══ ТЕКСТ ДЛЯ ЧТЕНИЯ ══

История, привезенная прошлым летом из Коктебеля, не отпускала меня до самой зимы, но текст никак не писался по-человечески, как будто из глыбы событий не удавалось высечь искру. Пока редактор, посмотревшая на зачатки и наброски, не поставила диагноз: это же история о преемственности любви на островке свободы! Или нет, не так — она сказала: это речь о преемственности на островке любви посреди несвободы… Последовательность слов, собственно, не так важна — главное в событиях, творящихся на коктебельской Киловой горке с шестидесятых годов прошлого века по сей день, уловлено точно. Большое видится на расстоянии.
На первом этаже легендарного дома на Киловой горке вывеска: «Крафт-лавка Туркия». Когда спадает зной, на улицу выносят бокалы и стулья, внутри в прохладных беленых стенах — керамика и масло, бусы и пастели, фарфоровые вороны и лепные зайцы. А кругом — потный курортный поселок в агонии пандемийного солнцепека…
Дом построен на пустыре, в который когда-то превратился еще более легендарный андеграундный сквот, бывший наследником коктебельского Дома поэта Максимилиана Волошина. И обо всем этом — преемственности, любви, островке и свободе — остро хочется рассказать в канун нового, 2022 года, этой нелегкой зимой. Рассказать, пока мы еще готовы верить, что так было можно.
Хранителей Киловой горки зовут Андрей Дементьев и Наташа Туркия. Кинокритик и художница. Ему шестьдесят три, ей семьдесят семь. Их роман начался ровно на этом месте — летом семьдесят третьего, сорок восемь лет тому назад.
— Когда я оказался здесь, приехав из своего ледяного Питера, где все друг друга ненавидели, увидел здесь любовь беспрерывную всех ко всем…
Она и сейчас еще там.
Зазор в эпохе
Платье почти до пола из цветных лоскутков (Наташа сшила мужу, распоров мешок секонд-хендовых мужских рубах), седая волошинская грива, посох в углу лавки, где Андрей продает работы жены, — нынешний хозяин Киловой горки похож на Максимилиана (и даже играл его в фильме «Зеркала» про роман Цветаевой и Эфрона, начавшийся в доме Волошина), но кажется, что даже без внешних усилий это сходство-сродство оставалось бы прочным — внутренней сутью. Гением места.

═══

- **ЗАДАНИЯ ДЛЯ ВЫПОЛНЕНИЯ**:
1. Ответьте на вопросы по тексту о Киловой горке:
(a) Что написано на вывеске на первом этаже дома на Киловой горке?
(b) Сколько лет Андрею Дементьеву и Наташе Туркия?
(c) Из чего Наташа сшила мужу платье?
2. Продолжите текст о Киловой горке после его последнего предложения.

══ ЗАПИСИ НАБОРА ДАННЫХ ══

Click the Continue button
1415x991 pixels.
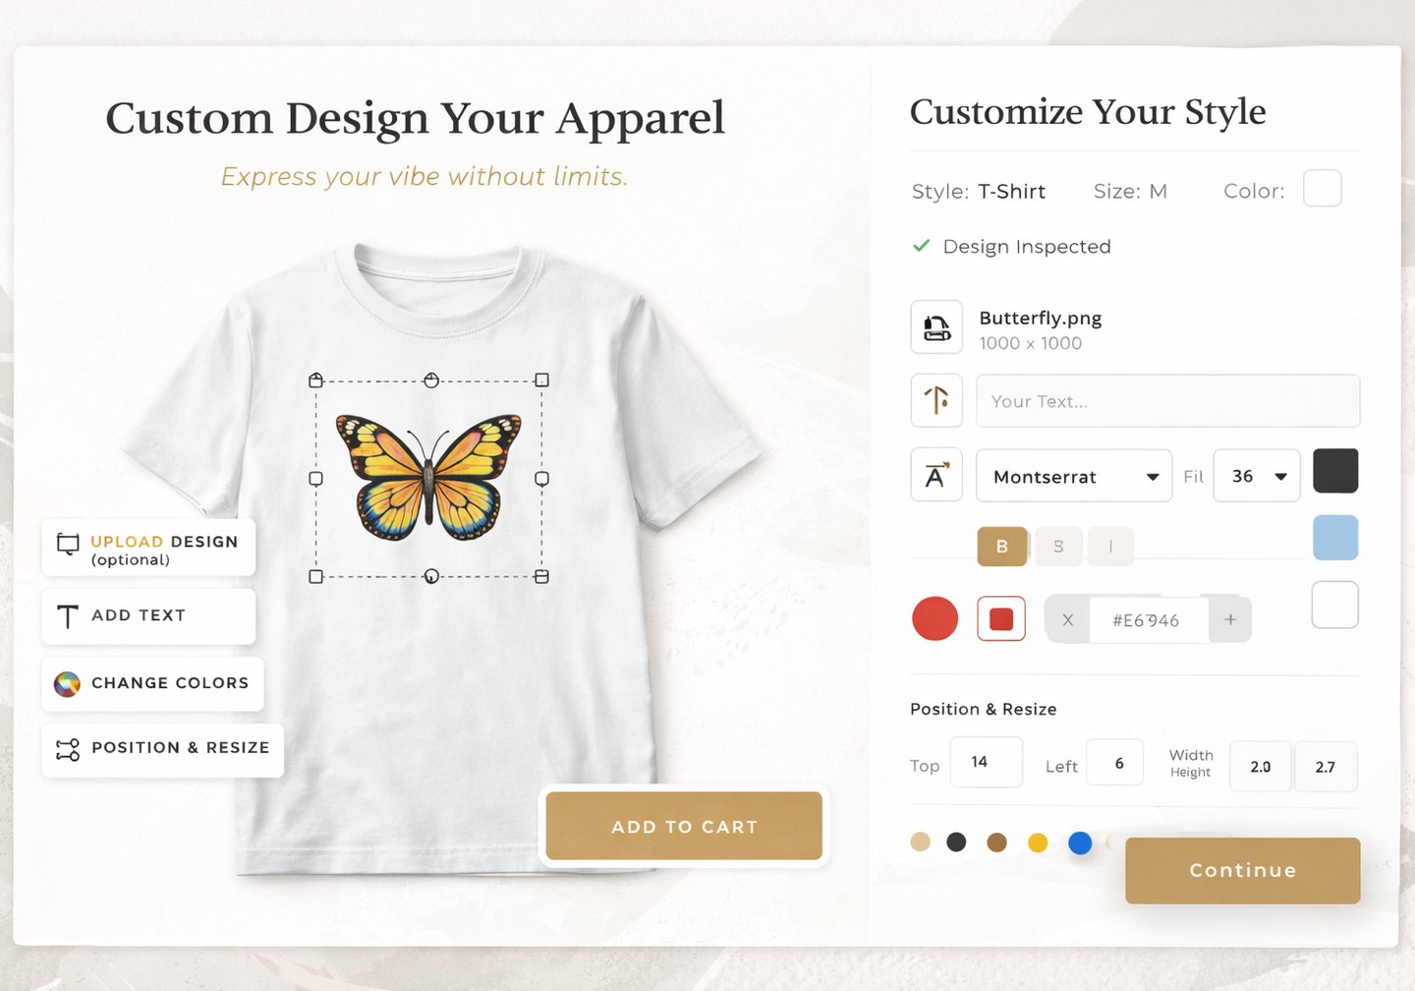pos(1243,870)
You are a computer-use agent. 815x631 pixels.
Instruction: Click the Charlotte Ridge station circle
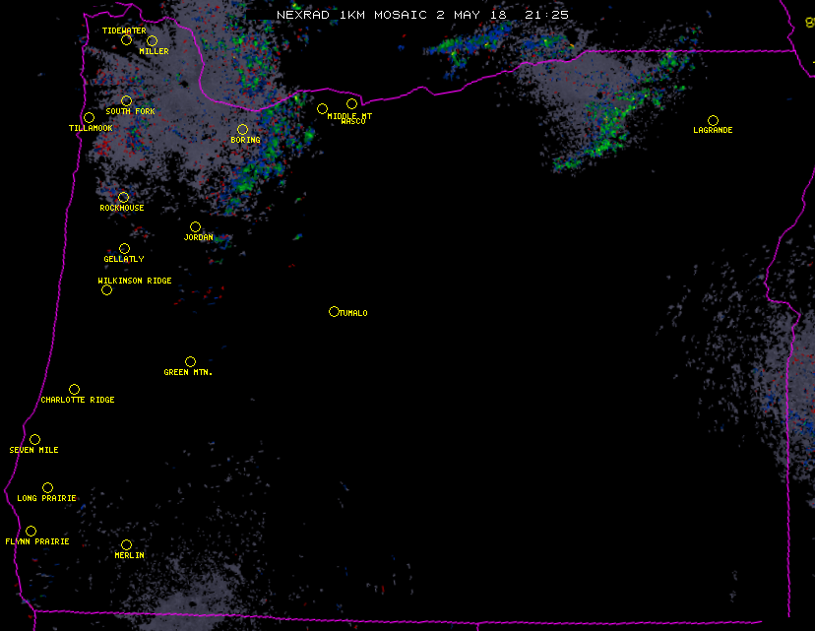[x=74, y=390]
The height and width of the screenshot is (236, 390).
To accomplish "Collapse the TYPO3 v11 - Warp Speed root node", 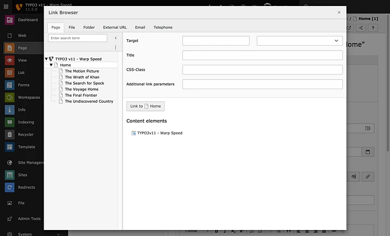I will point(46,59).
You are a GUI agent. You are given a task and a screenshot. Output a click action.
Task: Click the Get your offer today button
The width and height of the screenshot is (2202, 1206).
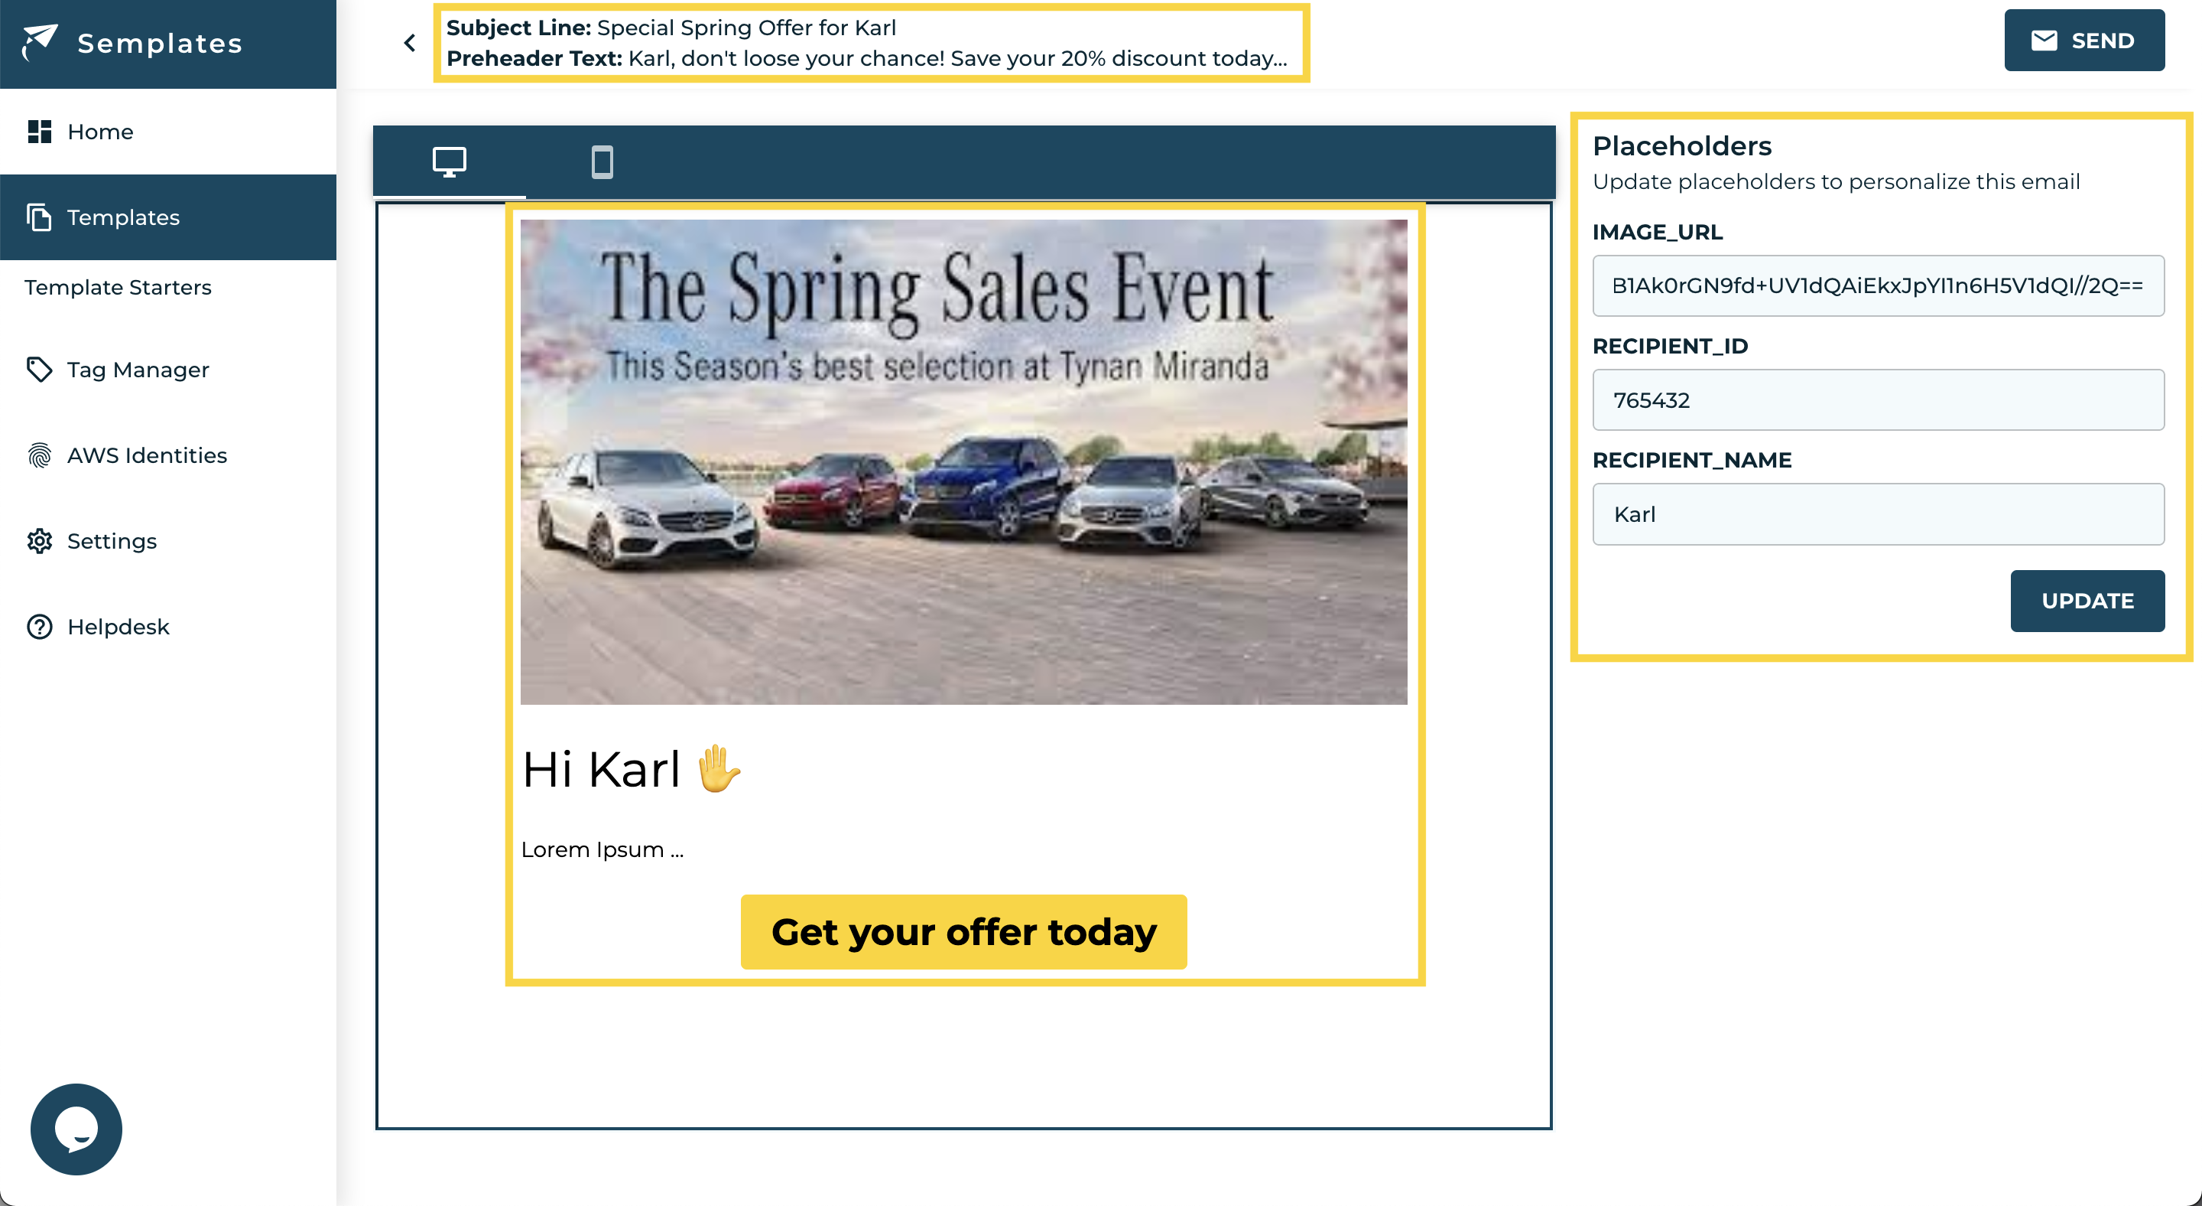coord(963,931)
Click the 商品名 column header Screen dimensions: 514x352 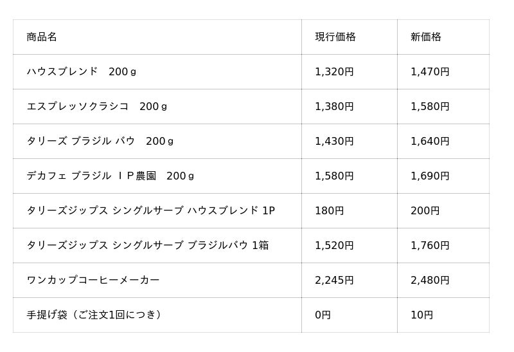[x=42, y=37]
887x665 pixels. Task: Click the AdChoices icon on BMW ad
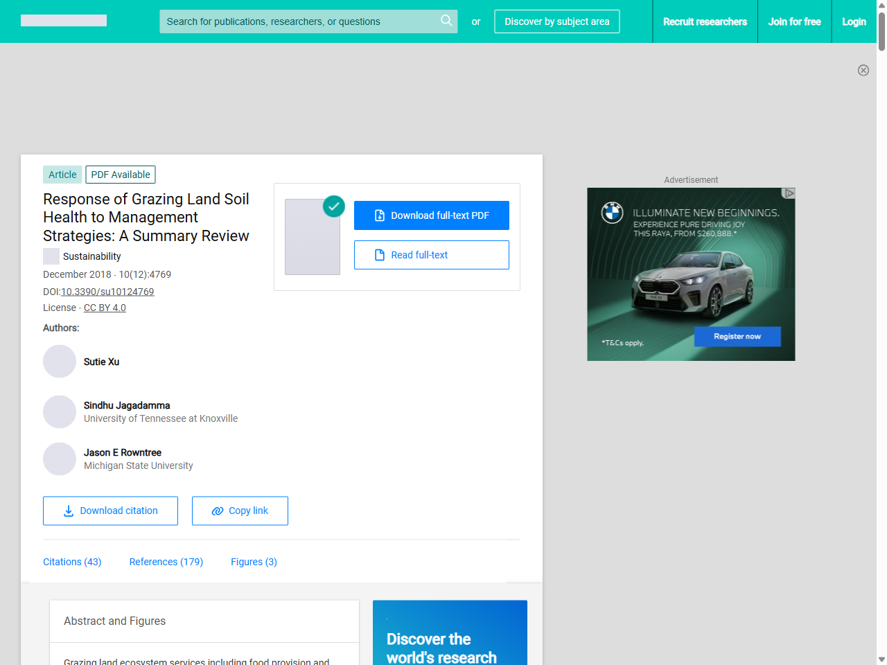click(x=789, y=193)
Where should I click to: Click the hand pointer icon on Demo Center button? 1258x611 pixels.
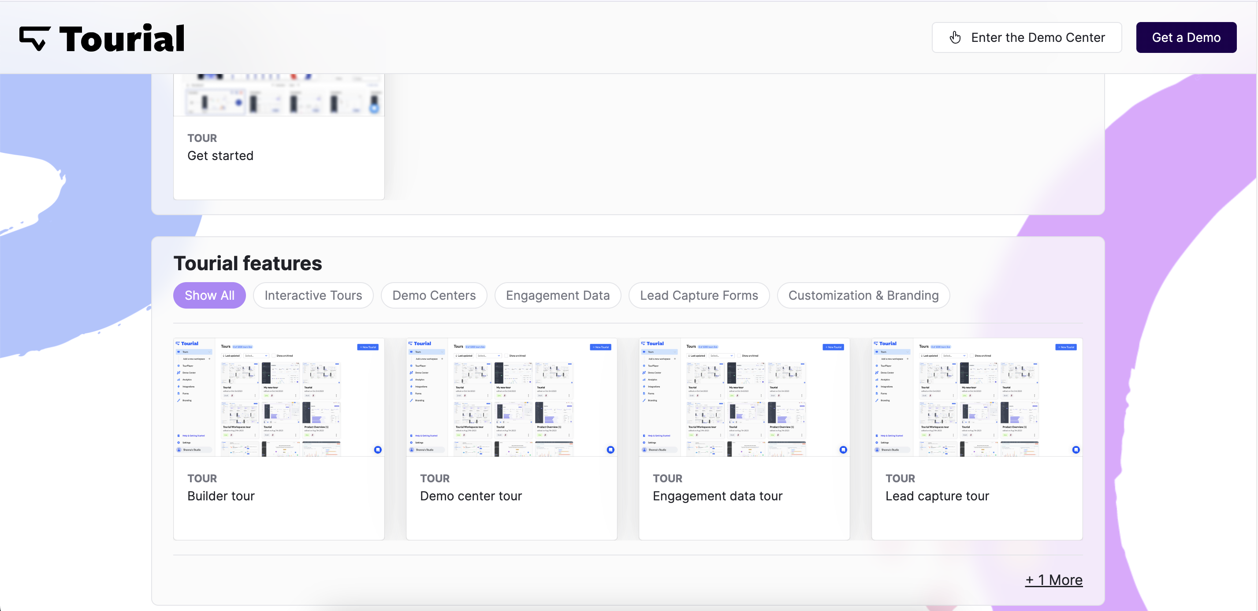click(955, 38)
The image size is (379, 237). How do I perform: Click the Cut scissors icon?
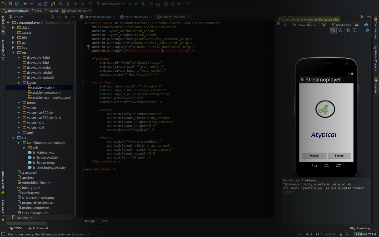tap(39, 4)
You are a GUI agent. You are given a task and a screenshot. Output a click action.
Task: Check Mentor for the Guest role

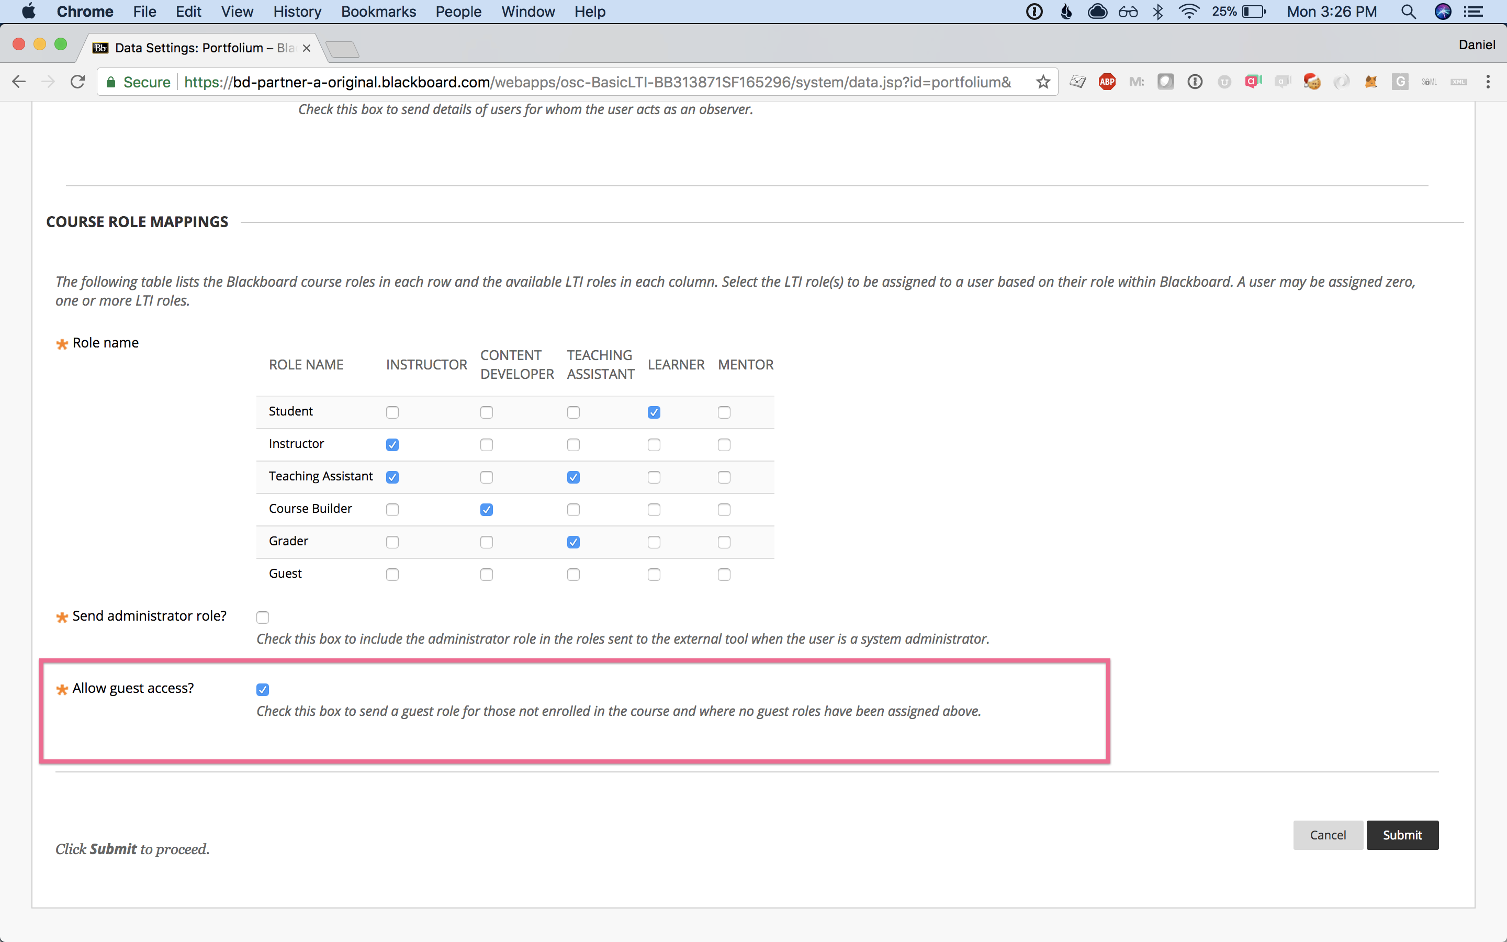point(724,574)
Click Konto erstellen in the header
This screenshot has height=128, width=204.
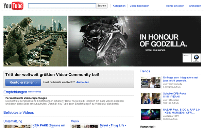pos(175,6)
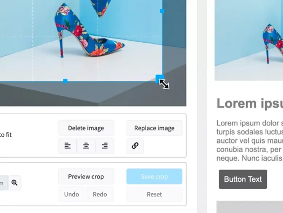283x213 pixels.
Task: Click the right edge crop handle
Action: coord(162,11)
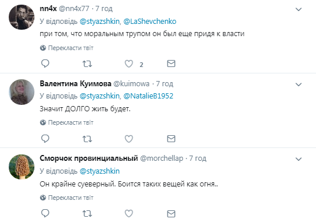The height and width of the screenshot is (222, 316).
Task: Retweet Валентина Куимова's tweet
Action: tap(87, 139)
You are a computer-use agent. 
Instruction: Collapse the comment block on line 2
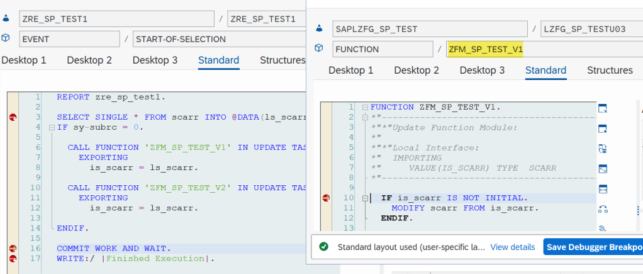364,117
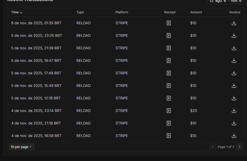Download invoice for 4 Nov 21:18 reload
The height and width of the screenshot is (161, 247).
click(x=234, y=123)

═══

- **ИТОГОВЫЕ РЕЗУЛЬТАТЫ**:
1.
(a) «Крафт-лавка Туркия».
(b) Андрею шестьдесят три года, Наташе семьдесят семь.
(c) Из мешка секонд-хендовых мужских рубах, который она распорола.

2.
Место называется Килова горка: кил — это глина, высокой стеной отделяющая поселковую улицу от моря. Как человек вылепился однажды из податливой глины небытия, безъячия, слепоты, так в ряду хаток на коктебельской улице Серова однажды, в середине прошлого века, проклюнулся как будто из самого полынного воздуха приют для изгнанников советского рая — Киселевка, названная так по имени отца-основателя — первого на советской земле борца за права людей с инвалидностью.
Семидесятые в Коктебеле словно щель во времени, зазор в эпохе, хипповский эдем, окраина империи, дальше — только звезды и океан.
— Сплошь глинобитные домики и винные автоматы, стакан белого — 20 копеек! — вспоминает Дементьев.
Потухший вулкан Карадаг, еще не ставший закрытым заповедником, — разноцветная яшма течет из его жил прямо в руки старателей и отдыхающих. В Лисьей бухте, как и в волошинские времена, купаются нагишом, и живы еще великие старухи, к которым обитатели Киселевки ходят пить чай, — Мария Степановна, вдова Волошина, и Анастасия Цветаева, сестра Марины, хранящие наследие Серебряного века прямо под боком у санатория Союза писателей СССР, которых в просторечии зовут «совписы», а их прекрасных половин именуют «жописы». Санаторий всего на 500 метров отстоит от Киловой горки, где пируют, закусывая массандру в сытый день черным хлебом с кабачковой икрой, а в голодный — семечками из яблок, богемный люд и матерые диссиденты.
— Если посмотреть, то все, кто был на Киселевке, потом выстрелили, состоялись, — говорит Наташа.
Художники, поэты, архитекторы, музыканты, актеры. Йоги, барды, краеведы, правозащитники — обласканных нет, согревались только друг другом, ну еще южной ночью и виноградным вином.
«Если бы в те годы на Килову горку сбросили небольшую бомбу, сразу бы покончили со всем диссидентским движением в России», — написано в книге Натальи Слюсаревой «Хроники Киловой горки». Сюда приезжают Юлий Ким, Генрих Сапгир, Вадим Делоне, на этом месте впервые исполнена песня «Над небом голубым», здесь ставят спектакли, читают лекции, пишут картины и стихи, сотрудница «Хроники текущих событий» Ложкова заведует здесь скромным бытом и зовется Комиссаршей. Здесь бросают вызов общественному вкусу, передают едкие новости Киселевки в специальную рубрику на радио «Свобода», живут бедной и счастливой коммуналкой — и здесь же по кустам прячутся коктебельские участковые милиционеры, обеспокоенные моральным обликом многочисленных проживающих в недострое.
Заправляет Киселевкой Юрий Киселев, которому в 1948-м на Чистых прудах трамваем отрезало ноги до самого верха.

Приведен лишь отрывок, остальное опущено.